About aTCADlab Constituent Tools
The aTCADlab has been put together from individual disjoint tools to enable educators, students, and profesionals to have a one-stop-shop in TCAD tools education. It therefore benefits tremendously from the hard work that the contributors of the individual tool builders have put into their tools.
As a matter of credit, simulation runs that are performed in the aTCADlab tool are also credited to the individual tools, which help the ranking of the individual tools.
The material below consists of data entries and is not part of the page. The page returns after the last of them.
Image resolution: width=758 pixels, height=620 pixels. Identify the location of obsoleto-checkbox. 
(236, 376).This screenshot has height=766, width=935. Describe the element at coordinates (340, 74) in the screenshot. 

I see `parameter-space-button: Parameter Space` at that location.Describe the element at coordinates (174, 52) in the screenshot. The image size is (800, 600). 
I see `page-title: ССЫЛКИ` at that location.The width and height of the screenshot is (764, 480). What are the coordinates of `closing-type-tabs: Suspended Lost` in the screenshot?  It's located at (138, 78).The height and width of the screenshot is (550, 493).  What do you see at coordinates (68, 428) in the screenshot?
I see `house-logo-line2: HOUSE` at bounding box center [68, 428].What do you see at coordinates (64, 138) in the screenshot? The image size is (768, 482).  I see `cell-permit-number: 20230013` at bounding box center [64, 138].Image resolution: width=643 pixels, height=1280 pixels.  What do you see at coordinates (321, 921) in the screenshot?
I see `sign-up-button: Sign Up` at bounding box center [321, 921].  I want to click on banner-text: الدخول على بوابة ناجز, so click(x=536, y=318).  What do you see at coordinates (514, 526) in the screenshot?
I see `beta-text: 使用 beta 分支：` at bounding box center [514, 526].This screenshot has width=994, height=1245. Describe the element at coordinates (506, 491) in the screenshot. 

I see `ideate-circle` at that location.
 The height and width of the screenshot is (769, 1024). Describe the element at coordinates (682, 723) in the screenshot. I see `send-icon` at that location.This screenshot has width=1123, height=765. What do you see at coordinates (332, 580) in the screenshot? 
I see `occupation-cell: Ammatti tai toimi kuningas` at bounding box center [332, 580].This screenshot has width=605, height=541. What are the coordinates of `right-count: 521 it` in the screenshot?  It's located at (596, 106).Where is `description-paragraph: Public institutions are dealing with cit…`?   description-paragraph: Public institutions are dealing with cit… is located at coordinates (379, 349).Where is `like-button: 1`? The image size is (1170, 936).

We do also count the number of usages of the individual tools in the aTCADlab tool set, to measure the aTCADlab impact and possibly also improve the tool.
In the description above we do not refer to the individual tools since we want to guide the users to the composite aTCADlab tool. We cite the individual tools here explicitly so they are being given the appropriate credit and on their rspective tool pages are being linked to this aTCADlab topic page.
Process Lab:Oxidation, Process Lab: Oxidation Flux, Process Lab: Concentration-Dependent Diffusion, Process Lab: Defect-coupled diffusion, Prophet, Drift-Diffusion Lab, PN Junction Lab, BJT Lab, MOSCap, Schred, MOSFet, Padre, and Spice3f4.
Other TCAD Tools
TSuprem4 simulates the processing steps used in the manufacture of silicon integrated circuits and discrete devices. The types of processing steps modeled by the current version of the program include ion implantation, inert ambient drive-in, silicon and polysilicon oxidation and silicidation, epitaxial growth, and low temperature deposition and etching of various materials.Because of the way TSUPREM-4 is licensed, it is available only to users on the West Lafayette campus of Purdue University. Note that you must use a network connection on campus, or else you will get an 'access denied' message.